Sin city, 300 et d’autres ont poussé sur le devant de la scène Frank Miller, star de la BD devenu en quelques années l’épicentre de l’opération de fusion-acquisition entre le cinéma d’action et le comic-book qui domine aujourd’hui le paysage du blockbuster hollywoodien. La surprise de Sin city était double : un impact visuel inédit, qui tenait à une technique particulière, union moite de la prise de vue et de la case BD ; une logique narrative transfigurée, où les intrigues se nouaient et se dénouaient au long d’une coulée dramatique ininterrompue, à perdre haleine. The Spirit tente de reconduire la formule, du moins son premier volet, en portant à l’écran les aventures d’un héros inventé par Will Eisner dans les années 40 : The Spirit, un flic laissé pour mort et revenu d’entre eux pour combattre le crime à Central City. L’ouverture du film promet beaucoup, où se découvre une silhouette galopant sur les toits tandis qu’en voix off se fait entendre un chant d’amour sensuel et exalté pour la ville. Ensuite, présentation du méchant : Octopus, mégalo invincible qui veut dominer le monde et braille en conséquence (Samuel Jackson, yeux qui roulent et verbe haut, as usual) ; puis de la belle, au prix d’une soyeuse apparition : Sand Saref (Eva Mendes, argument n°1 du film, as usual).

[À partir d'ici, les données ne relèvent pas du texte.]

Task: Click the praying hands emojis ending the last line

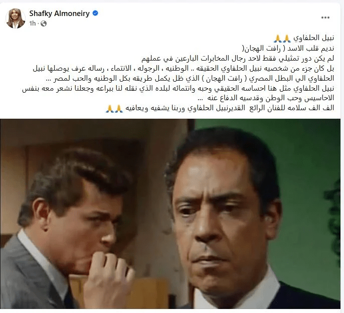Action: pyautogui.click(x=114, y=109)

The Spirit souffre de deux maux majeurs. Le premier, on l’oublie très vite : c’est Gabriel Macht, charismatique comme une courgette, qui n’existe pas une seconde dans le film et joue les figurants omniprésents. Le deuxième est largement plus ennuyeux, à tous les sens du terme : c’est le récit lui-même, amorphe et sans vigueur, inintéressant au possible, et qui ne prend jamais. Miller occupe le terrain avec la reprise des motifs graphiques dévoilés par Sin city, repris tels quels ici, et l’appétence charnelle pour les plis et les matières, les formes et les étoffes (festival d’Eva Mendès en ondine ou en toison d’or). Mais la narration s’écoule si mal dans le décorum ambiant que cravate rouge et semelles lactescentes paraissent gadgets bien gratuits.
A côté, les scènes de transitions, de dialogues, tout ce qui cimente la conduite du film, se noie dans une espèce d’anonymat pénible. C’est là qu’on voit combien Frank Miller a des progrès à faire, comme cinéaste. S’il ne manque pas d’idées, au contraire, s’il est capable d’injecter du feu sur la pellicule, lui reste à maîtriser des éléments plus basiques, mais sans quoi pas une scène ne tient la route : faire vibrer un champ-contrechamp, attraper dans le cadre une aspérité, un angle, découper un espace, faire tinter un rythme, etc. Le film réveille un peu quand il largue la monotonie de ses procédés pour se coucher sur d’autres litières, la série Z par exemple, avec l’invraisemblable carnaval des nazis. Trompe-l’ennui de circonstance, qui ne révèle que l’incurable manque de consistance du projet.